▶ [YOUR ASSIGNMENT] Go through the listing beneath this task and return every line that carries the string "computer".

▶ [DATA RECORDS]
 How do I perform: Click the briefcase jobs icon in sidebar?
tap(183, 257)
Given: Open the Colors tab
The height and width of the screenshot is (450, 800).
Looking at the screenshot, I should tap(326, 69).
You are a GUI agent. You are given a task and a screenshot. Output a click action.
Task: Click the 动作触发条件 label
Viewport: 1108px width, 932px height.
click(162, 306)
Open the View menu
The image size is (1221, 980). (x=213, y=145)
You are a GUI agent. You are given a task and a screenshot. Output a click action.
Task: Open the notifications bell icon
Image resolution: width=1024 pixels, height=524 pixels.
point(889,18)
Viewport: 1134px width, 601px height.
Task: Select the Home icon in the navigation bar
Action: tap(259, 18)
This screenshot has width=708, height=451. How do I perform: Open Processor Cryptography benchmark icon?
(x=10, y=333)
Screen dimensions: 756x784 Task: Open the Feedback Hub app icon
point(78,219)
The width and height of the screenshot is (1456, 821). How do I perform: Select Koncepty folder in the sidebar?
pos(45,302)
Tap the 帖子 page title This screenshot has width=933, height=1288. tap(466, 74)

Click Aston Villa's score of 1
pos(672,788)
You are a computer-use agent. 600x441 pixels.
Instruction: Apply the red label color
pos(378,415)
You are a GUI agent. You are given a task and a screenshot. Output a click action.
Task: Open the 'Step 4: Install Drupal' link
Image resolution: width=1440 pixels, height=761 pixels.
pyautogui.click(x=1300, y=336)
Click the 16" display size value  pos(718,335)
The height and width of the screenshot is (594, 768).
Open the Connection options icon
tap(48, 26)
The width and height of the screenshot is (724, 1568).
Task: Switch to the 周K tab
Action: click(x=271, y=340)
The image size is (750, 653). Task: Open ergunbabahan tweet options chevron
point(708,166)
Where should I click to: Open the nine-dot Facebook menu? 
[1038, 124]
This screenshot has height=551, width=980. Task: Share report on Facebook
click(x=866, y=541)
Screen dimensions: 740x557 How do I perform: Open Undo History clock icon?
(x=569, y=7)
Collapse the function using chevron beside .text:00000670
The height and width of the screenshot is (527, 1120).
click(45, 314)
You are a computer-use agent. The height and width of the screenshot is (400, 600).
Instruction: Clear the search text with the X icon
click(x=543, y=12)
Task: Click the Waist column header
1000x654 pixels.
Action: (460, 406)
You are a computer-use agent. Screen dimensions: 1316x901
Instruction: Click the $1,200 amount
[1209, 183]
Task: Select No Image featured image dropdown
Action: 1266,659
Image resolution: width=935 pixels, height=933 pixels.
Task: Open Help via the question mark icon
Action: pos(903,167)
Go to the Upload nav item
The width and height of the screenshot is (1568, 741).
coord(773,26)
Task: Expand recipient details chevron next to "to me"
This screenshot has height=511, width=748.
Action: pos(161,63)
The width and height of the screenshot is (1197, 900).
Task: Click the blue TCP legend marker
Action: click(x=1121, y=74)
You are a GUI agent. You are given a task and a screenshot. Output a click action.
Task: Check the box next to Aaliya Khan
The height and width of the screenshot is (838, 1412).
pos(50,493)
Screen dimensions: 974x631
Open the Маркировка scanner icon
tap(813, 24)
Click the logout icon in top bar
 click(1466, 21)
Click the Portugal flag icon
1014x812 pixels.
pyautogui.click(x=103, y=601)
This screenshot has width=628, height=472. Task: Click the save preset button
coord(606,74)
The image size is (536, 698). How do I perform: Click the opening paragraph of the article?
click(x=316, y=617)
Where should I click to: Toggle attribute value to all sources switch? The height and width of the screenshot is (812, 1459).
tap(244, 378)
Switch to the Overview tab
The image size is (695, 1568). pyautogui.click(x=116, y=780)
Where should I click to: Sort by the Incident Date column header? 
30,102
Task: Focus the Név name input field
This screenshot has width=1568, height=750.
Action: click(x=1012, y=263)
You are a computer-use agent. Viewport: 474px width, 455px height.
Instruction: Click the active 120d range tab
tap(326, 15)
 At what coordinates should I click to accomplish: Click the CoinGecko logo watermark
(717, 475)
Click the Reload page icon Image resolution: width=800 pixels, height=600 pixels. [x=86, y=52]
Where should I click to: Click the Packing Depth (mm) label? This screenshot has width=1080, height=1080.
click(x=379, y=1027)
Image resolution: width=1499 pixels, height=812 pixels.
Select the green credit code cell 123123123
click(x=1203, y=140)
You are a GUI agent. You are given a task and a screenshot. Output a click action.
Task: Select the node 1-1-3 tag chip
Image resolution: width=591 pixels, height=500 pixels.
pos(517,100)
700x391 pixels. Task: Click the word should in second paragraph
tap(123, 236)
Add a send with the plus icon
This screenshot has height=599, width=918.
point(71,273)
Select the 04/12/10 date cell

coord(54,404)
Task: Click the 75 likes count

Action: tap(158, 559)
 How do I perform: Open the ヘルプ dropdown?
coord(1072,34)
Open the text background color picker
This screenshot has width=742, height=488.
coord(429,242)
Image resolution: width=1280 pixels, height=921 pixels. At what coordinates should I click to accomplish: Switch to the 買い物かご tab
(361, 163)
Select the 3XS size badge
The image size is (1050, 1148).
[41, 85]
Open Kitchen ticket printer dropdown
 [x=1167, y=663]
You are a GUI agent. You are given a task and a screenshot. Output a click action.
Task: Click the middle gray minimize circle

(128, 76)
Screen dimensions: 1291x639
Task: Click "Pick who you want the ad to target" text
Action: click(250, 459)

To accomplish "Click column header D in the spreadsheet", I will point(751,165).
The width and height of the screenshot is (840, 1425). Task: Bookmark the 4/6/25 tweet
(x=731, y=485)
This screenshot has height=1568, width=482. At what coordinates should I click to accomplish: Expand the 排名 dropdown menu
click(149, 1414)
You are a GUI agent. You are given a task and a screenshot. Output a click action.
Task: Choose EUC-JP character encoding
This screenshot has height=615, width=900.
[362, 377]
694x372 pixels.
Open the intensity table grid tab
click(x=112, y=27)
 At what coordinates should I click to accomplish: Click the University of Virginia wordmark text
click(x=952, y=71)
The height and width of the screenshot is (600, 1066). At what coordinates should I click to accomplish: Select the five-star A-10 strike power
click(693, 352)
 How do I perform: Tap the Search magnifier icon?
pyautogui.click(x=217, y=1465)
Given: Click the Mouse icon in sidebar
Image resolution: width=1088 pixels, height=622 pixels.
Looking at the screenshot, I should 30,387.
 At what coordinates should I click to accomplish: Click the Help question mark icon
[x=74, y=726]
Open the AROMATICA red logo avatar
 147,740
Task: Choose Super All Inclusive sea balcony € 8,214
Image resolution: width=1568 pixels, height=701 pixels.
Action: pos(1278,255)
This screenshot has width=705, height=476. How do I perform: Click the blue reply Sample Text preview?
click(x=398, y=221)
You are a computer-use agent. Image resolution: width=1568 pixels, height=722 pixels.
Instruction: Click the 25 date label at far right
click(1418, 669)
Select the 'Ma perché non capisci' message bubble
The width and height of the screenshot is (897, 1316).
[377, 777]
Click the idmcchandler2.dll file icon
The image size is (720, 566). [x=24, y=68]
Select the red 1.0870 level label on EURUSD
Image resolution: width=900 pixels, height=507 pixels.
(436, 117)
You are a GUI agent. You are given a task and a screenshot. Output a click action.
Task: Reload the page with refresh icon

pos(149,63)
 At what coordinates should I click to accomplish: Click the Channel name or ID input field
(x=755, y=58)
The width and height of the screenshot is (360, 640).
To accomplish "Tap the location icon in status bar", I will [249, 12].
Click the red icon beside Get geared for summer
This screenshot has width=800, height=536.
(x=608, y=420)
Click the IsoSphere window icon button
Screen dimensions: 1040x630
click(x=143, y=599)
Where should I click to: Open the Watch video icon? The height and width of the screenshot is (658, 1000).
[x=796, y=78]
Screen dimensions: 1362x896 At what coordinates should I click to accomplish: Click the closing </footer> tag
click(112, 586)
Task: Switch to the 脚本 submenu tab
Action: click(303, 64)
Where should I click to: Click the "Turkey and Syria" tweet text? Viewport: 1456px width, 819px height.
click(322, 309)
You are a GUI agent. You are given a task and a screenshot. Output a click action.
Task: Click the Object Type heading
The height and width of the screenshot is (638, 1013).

▶ [ANSWER TO THIS EXERCISE]
You are a computer-use agent. 600x441 pixels.
You are a computer-use agent. The height and width of the screenshot is (400, 600).
You are a computer-use agent. Screen dimensions: 1316x901
You are a computer-use agent. Viewport: 474px width, 455px height.
You are a computer-use agent. Image resolution: width=1568 pixels, height=722 pixels.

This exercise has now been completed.